Like the classmates you see in the picture above (Rodney Kimura, Dan Kalili, Bruce Oliveira and Butch Maunkea with Mike Chun) most retired without seeing any active combat duty. Others in our class to serve active duty are Randy Chang, Tim Bachran, Jonathan Spence, Jonah Hoapili, David Copp, Gerard Akaka, Albert Hee, Wally Zane, Dennis Kamae, Allison Melemai and Tommy Thompson. Each one deserves our praise and admiration for chosing to serve our country and protect the lifestyle and values we share as Americans. But as I get older, Memorial Day is more and more disturbing to me, not because we pause to honor those who have paid the ultimate sacrifice, but because each Memorial Day adds thousands and thousands of human beings to the list of fatalities caused by war in every corner of the world.
Memorial Day was started in 1868 to honor the thousands who perished on BOTH SIDES of the Civil War. It was an act of peace, a move that would bring solidarity to a country divided and mourning. As we moved through the Spanish-American War, World War I, World War II, the Korean War, Vietnam, the Gulf War and Iraq, Memorial Day took a greater significance as more and more Americans were touched by the casualities of war. But what if we looked at the TOTAL loss of life on all sides of the conflict? In WWI, the US lost 126,000, the rest of the world lost 15,000,000. In WWII, the US lost 500,000, the rest of the world lost 55,000,000. We lost 35,000 in Korea, the rest of the world lost 2.8 million. We suffered 58,000 fatalities in Vietnam, while the rest of the world lost 3.5 million people.
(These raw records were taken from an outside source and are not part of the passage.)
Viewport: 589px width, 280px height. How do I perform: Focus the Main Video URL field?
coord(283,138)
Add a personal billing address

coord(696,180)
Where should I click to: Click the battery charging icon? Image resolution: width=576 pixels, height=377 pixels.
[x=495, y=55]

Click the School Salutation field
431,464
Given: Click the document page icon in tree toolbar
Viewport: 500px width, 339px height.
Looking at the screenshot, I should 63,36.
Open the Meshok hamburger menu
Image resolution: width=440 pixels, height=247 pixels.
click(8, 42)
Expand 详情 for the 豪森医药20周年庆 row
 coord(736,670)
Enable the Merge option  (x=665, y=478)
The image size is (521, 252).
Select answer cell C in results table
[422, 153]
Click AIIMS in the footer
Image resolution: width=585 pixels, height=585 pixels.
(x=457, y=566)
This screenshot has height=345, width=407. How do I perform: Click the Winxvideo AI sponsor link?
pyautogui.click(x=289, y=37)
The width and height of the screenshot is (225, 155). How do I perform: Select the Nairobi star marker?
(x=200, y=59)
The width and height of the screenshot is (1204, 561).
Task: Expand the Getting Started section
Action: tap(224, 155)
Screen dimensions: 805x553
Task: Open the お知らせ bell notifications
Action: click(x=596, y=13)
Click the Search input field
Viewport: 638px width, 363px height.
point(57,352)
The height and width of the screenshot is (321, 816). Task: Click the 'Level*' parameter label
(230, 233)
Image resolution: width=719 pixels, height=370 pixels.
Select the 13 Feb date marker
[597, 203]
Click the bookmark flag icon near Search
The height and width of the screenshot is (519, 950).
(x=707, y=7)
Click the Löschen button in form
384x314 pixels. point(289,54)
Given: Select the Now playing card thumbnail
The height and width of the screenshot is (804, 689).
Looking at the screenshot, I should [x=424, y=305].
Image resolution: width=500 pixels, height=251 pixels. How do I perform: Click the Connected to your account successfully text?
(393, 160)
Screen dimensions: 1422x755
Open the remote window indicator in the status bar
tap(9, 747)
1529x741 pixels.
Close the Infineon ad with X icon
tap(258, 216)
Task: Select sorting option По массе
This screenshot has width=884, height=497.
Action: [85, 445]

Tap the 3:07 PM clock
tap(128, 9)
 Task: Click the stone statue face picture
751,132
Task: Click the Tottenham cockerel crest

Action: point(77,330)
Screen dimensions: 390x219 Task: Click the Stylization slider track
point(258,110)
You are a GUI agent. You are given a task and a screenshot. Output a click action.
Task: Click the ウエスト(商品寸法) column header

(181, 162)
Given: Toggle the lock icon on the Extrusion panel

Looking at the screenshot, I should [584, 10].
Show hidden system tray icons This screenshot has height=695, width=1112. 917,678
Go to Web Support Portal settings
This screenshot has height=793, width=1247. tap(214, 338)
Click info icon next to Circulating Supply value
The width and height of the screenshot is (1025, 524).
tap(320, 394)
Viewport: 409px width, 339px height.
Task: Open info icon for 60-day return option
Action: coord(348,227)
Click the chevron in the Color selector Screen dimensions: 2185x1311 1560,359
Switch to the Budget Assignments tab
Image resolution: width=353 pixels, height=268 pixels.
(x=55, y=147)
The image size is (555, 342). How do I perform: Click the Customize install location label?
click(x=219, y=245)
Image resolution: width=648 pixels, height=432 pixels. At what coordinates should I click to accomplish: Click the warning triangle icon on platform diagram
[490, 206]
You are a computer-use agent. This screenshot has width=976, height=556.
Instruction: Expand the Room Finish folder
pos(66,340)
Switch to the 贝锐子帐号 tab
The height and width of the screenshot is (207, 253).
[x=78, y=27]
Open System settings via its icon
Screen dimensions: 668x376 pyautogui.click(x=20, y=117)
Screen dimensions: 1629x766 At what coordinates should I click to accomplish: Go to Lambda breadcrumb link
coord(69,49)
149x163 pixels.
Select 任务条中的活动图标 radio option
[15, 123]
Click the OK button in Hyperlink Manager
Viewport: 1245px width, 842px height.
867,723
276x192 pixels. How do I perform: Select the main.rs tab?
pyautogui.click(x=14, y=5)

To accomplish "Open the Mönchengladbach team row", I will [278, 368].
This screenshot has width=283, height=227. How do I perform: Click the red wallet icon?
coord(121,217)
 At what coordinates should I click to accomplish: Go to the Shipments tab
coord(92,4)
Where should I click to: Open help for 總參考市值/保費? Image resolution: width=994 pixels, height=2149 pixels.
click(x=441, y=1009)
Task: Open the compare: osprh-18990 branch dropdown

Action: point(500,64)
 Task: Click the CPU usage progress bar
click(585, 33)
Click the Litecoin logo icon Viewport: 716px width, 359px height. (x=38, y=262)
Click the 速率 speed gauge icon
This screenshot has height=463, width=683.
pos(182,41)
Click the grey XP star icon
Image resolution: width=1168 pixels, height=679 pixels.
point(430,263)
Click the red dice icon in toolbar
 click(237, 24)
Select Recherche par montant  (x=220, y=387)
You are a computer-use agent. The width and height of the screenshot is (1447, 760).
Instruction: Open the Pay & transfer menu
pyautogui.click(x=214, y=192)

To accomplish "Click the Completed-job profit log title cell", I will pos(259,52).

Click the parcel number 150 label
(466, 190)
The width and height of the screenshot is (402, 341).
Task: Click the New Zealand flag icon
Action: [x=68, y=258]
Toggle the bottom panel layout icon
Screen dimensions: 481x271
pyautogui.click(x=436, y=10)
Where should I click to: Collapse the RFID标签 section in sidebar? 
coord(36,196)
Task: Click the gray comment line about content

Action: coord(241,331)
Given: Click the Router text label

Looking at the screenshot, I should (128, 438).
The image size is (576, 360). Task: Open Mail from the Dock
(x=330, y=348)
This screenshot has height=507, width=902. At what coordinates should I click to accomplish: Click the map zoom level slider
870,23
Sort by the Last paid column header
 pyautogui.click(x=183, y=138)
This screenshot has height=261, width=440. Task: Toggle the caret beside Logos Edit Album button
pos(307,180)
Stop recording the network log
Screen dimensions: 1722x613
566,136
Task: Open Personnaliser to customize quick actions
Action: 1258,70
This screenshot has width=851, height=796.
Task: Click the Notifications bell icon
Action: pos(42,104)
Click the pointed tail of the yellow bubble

I don't mean to minimize the loss of American lives, the point is to recognize that the human spieces has been exterminating itself all over the planet for thousands of years. In the last century alone, the advancement in our weapons and technology (along with the insanity of indivduals like Adolf Hitler) contributed to the deaths of over 100 million people worldwide.
So as we honor our fallen heroes on this 2008 Memorial Day, let's consider the loss of life that every war, revolution, conflict and social uprising creates for BOTH SIDES. It's the reason Memorial Day was established in the first place. I think its the beginning of the "consciousness of peace" that our planet needs to survive....wishing everyone a safe holiday, Benny
2 comments:
war time is only the other side of peace time, and if you've ever seen how wars are won... then you know what it's like to wish peace time would come and it seems like a long, long time.
And regarding that "consciousness of peace,” it was in place here in 1898 then the US violated the neutrality of Hawaii as a sovereign nation-State thus by force of arms preempting a recognized member of the family of nations' choice to exercise "aloha" to all nations as its official foreign policy, something it had been doing since 1843. Not everyone knows that aloha was part of the early geopolitical scene among nations and that the Hawaiian Islands as a constitutional monarchy proudly maintained that position for 50 years by rule of domestic law for internal affairs and by treaty with dozens of other nation-States for external affairs. Someday, because of environmental sustainability issues and other changes in the world, we may be forced to be an independent political entity once more. Stranger things have happened. The Baltic States of Lithuania, Estonia, and Latvia restored their independent governments in 1991 as a result of the end of the Soviet Union's control of Eastern Europe by force. Stranger things have happened.